_What you will do_
Exactly reproduce the lines of the listing below from the one containing "The width and" through the one containing "the App Review". Skip the images.

_Input for this task_
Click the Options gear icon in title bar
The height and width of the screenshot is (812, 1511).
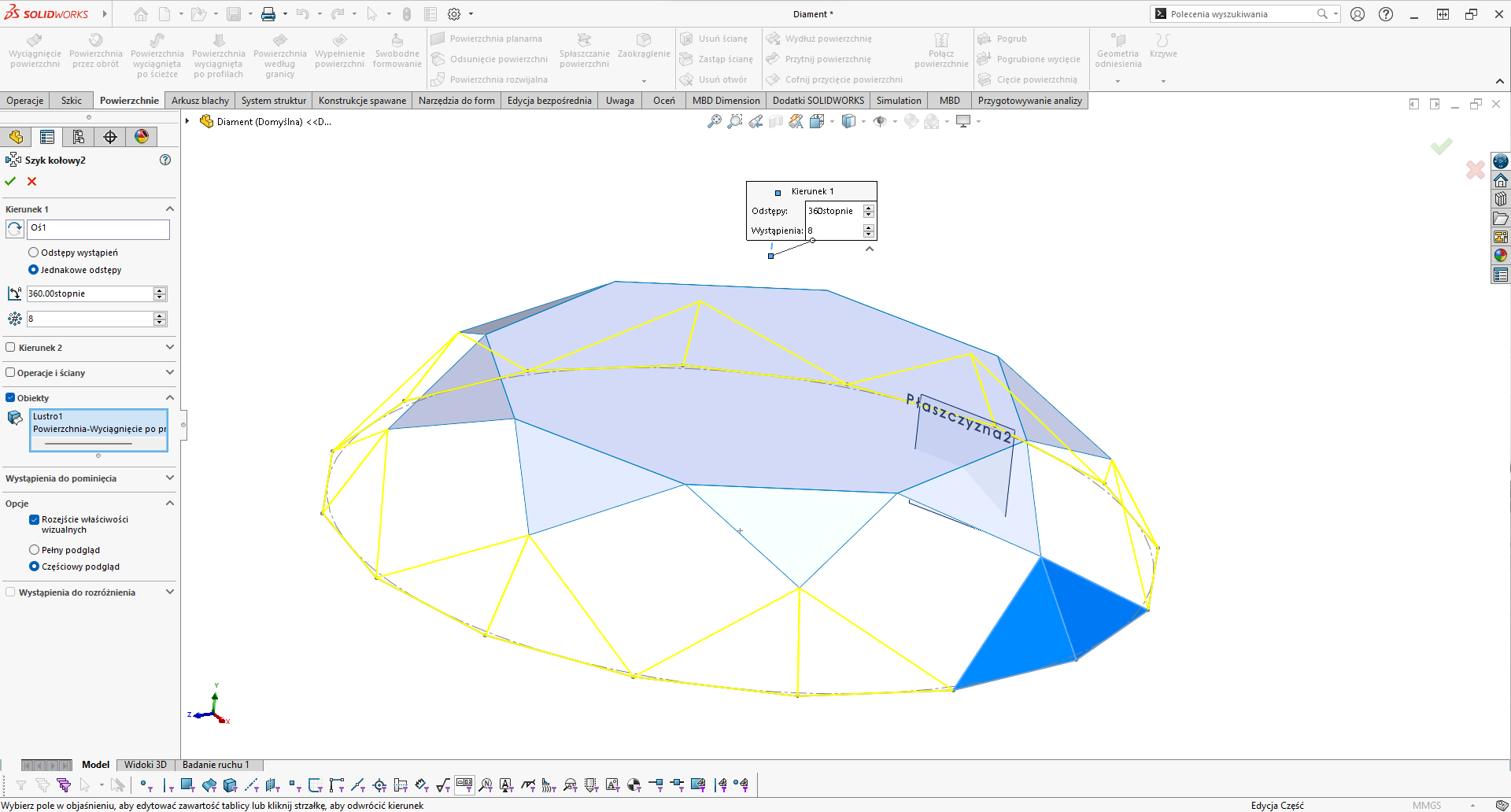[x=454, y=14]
--
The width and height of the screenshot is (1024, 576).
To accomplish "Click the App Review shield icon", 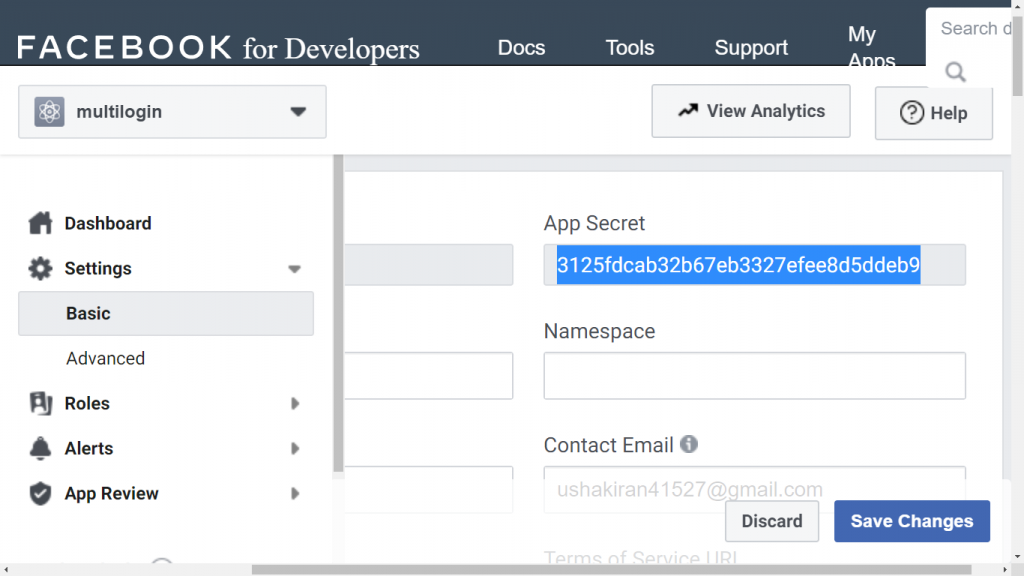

_The answer_
The width and height of the screenshot is (1024, 576).
To accomplish "Click the App Review shield icon", 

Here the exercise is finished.